Spanair Flight JK5022 was troubled from the beginning.  One attempt at take-off had been aborted, and departure was delayed for an hour.  (Oregonian, 7/21)  And then shortly after take-off, the plane swerved off the end of the runway, crashed into a ravine, and burst into flames.  Many of those on board were families headed to the Canary Islands for late-August holidays.  Remarkably, 19 passengers survived, including 2 children.  Some people actually walked away from the wreckage, said Ervigio Corral, head of emergency rescue services.  But he added that he and other emergency workers faced a “grim scene of widely scattered corpses . . . .”

So I am safely home, with nothing more than jet-lag to contend with.  And memories of a lovely vacation in which absolutely nothing went wrong.  No accidents.  No illness.  Not even a mistake in the reservations or getting caught in the rain.  And I am thankful, because it might not have been so.  I might have been on the plane, or a plane, that crashed.  Any one of us might have been. 

And so I’m taking time once again this morning to remember the fragility of the flesh.  To remember that today I am here, but I am not promised tomorrow.  To know that this day, this hour, this moment, should be cherished and lived well, for we have the present, and that alone.

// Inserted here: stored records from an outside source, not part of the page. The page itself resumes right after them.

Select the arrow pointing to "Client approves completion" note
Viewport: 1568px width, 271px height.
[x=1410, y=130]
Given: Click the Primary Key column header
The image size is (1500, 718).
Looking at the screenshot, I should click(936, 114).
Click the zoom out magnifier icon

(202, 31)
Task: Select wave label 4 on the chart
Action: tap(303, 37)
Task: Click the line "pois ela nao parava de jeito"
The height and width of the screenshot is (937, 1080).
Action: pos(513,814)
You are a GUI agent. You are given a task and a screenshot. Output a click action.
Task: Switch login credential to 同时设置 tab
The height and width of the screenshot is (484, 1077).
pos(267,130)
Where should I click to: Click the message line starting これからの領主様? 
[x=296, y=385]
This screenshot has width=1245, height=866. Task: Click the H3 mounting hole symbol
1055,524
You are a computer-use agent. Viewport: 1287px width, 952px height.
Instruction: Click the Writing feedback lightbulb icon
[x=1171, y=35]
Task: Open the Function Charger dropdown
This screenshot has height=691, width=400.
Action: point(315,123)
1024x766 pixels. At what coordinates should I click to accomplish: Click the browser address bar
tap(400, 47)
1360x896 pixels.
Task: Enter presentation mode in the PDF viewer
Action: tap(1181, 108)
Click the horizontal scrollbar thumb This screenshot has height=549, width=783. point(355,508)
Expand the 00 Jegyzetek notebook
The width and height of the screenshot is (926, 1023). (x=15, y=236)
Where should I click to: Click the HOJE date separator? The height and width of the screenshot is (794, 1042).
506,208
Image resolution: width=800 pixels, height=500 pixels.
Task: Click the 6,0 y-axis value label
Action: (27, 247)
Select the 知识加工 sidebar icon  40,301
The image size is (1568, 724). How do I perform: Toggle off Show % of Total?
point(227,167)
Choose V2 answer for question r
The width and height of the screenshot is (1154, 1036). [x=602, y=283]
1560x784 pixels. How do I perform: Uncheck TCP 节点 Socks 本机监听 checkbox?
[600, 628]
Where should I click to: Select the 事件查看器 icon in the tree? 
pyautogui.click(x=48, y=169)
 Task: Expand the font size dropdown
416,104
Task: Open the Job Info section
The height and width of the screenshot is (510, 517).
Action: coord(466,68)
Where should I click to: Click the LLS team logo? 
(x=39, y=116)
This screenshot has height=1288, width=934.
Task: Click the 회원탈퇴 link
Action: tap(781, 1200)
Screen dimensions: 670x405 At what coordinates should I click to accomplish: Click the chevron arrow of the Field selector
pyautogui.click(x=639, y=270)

Further, then, I must ask myself, “What does it mean, to live well?”  Perhaps it means to live each day as if it were the last.  To live without rancor, to act with kindness, to move among others with an open heart, to speak no nonsense but only the truth, to laugh from deep within, to see beauty wherever it appears, to look upon suffering with compassion but never with pity, to walk with humility, knowing that only by grace am I living at all.  To acknowledge that one day I will be among those who have run out of time, run out of opportunity to work and play and love, and therefore to be awake, fully awake, while I live.